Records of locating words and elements
--- Begin ---

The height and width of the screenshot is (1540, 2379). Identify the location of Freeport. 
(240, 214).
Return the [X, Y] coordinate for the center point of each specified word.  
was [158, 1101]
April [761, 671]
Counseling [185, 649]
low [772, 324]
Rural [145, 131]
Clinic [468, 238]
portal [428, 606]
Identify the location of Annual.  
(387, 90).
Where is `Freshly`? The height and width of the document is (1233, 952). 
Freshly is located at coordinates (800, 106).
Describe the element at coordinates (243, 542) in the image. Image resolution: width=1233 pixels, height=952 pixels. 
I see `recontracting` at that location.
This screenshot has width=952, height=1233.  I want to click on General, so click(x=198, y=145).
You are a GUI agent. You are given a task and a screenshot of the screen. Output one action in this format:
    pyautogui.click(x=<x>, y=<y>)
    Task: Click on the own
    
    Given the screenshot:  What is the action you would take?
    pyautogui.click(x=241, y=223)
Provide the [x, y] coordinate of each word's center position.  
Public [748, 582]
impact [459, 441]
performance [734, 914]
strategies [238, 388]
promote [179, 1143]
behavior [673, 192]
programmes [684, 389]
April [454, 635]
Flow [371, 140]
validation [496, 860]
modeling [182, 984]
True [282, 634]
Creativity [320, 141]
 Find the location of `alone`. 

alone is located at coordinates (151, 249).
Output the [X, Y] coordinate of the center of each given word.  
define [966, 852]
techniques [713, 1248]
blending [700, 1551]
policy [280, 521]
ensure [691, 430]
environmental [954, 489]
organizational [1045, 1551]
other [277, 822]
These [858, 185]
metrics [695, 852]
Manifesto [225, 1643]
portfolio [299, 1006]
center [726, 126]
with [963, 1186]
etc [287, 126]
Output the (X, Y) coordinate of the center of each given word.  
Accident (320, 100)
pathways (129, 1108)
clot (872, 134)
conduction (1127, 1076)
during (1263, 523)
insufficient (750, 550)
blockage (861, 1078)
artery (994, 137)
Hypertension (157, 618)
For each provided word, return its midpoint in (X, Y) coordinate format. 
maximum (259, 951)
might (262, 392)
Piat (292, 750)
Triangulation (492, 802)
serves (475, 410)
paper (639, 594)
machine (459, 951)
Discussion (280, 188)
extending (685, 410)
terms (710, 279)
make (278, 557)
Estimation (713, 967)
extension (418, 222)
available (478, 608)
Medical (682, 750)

--- End ---

▸ WHAT THE TASK REQUIRES
Rewrite all of the material above as a Markdown table. Use the column headings "No." and "Line", number the rows in order, and leave out any blank lines.

▸ SOLVED EXERCISE
| No. | Line |
|---|---|
| 1 | The height and width of the screenshot is (1540, 2379). Identify the location of Freeport.  |
| 2 | (240, 214). |
| 3 | Return the [X, Y] coordinate for the center point of each specified word.   |
| 4 | was [158, 1101] |
| 5 | April [761, 671] |
| 6 | Counseling [185, 649] |
| 7 | low [772, 324] |
| 8 | Rural [145, 131] |
| 9 | Clinic [468, 238] |
| 10 | portal [428, 606] |
| 11 | Identify the location of Annual.   |
| 12 | (387, 90). |
| 13 | Where is `Freshly`? The height and width of the document is (1233, 952).  |
| 14 | Freshly is located at coordinates (800, 106). |
| 15 | Describe the element at coordinates (243, 542) in the image. Image resolution: width=1233 pixels, height=952 pixels.  |
| 16 | I see `recontracting` at that location. |
| 17 | This screenshot has width=952, height=1233.  I want to click on General, so click(x=198, y=145). |
| 18 | You are a GUI agent. You are given a task and a screenshot of the screen. Output one action in this format: |
| 19 |     pyautogui.click(x=<x>, y=<y>) |
| 20 |     Task: Click on the own |
| 21 |     Given the screenshot:  What is the action you would take? |
| 22 |     pyautogui.click(x=241, y=223) |
| 23 | Provide the [x, y] coordinate of each word's center position.   |
| 24 | Public [748, 582] |
| 25 | impact [459, 441] |
| 26 | performance [734, 914] |
| 27 | strategies [238, 388] |
| 28 | promote [179, 1143] |
| 29 | behavior [673, 192] |
| 30 | programmes [684, 389] |
| 31 | April [454, 635] |
| 32 | Flow [371, 140] |
| 33 | validation [496, 860] |
| 34 | modeling [182, 984] |
| 35 | True [282, 634] |
| 36 | Creativity [320, 141] |
| 37 |  Find the location of `alone`.  |
| 38 | alone is located at coordinates (151, 249). |
| 39 | Output the [X, Y] coordinate of the center of each given word.   |
| 40 | define [966, 852] |
| 41 | techniques [713, 1248] |
| 42 | blending [700, 1551] |
| 43 | policy [280, 521] |
| 44 | ensure [691, 430] |
| 45 | environmental [954, 489] |
| 46 | organizational [1045, 1551] |
| 47 | other [277, 822] |
| 48 | These [858, 185] |
| 49 | metrics [695, 852] |
| 50 | Manifesto [225, 1643] |
| 51 | portfolio [299, 1006] |
| 52 | center [726, 126] |
| 53 | with [963, 1186] |
| 54 | etc [287, 126] |
| 55 | Output the (X, Y) coordinate of the center of each given word.   |
| 56 | Accident (320, 100) |
| 57 | pathways (129, 1108) |
| 58 | clot (872, 134) |
| 59 | conduction (1127, 1076) |
| 60 | during (1263, 523) |
| 61 | insufficient (750, 550) |
| 62 | blockage (861, 1078) |
| 63 | artery (994, 137) |
| 64 | Hypertension (157, 618) |
| 65 | For each provided word, return its midpoint in (X, Y) coordinate format.  |
| 66 | maximum (259, 951) |
| 67 | might (262, 392) |
| 68 | Piat (292, 750) |
| 69 | Triangulation (492, 802) |
| 70 | serves (475, 410) |
| 71 | paper (639, 594) |
| 72 | machine (459, 951) |
| 73 | Discussion (280, 188) |
| 74 | extending (685, 410) |
| 75 | terms (710, 279) |
| 76 | make (278, 557) |
| 77 | Estimation (713, 967) |
| 78 | extension (418, 222) |
| 79 | available (478, 608) |
| 80 | Medical (682, 750) |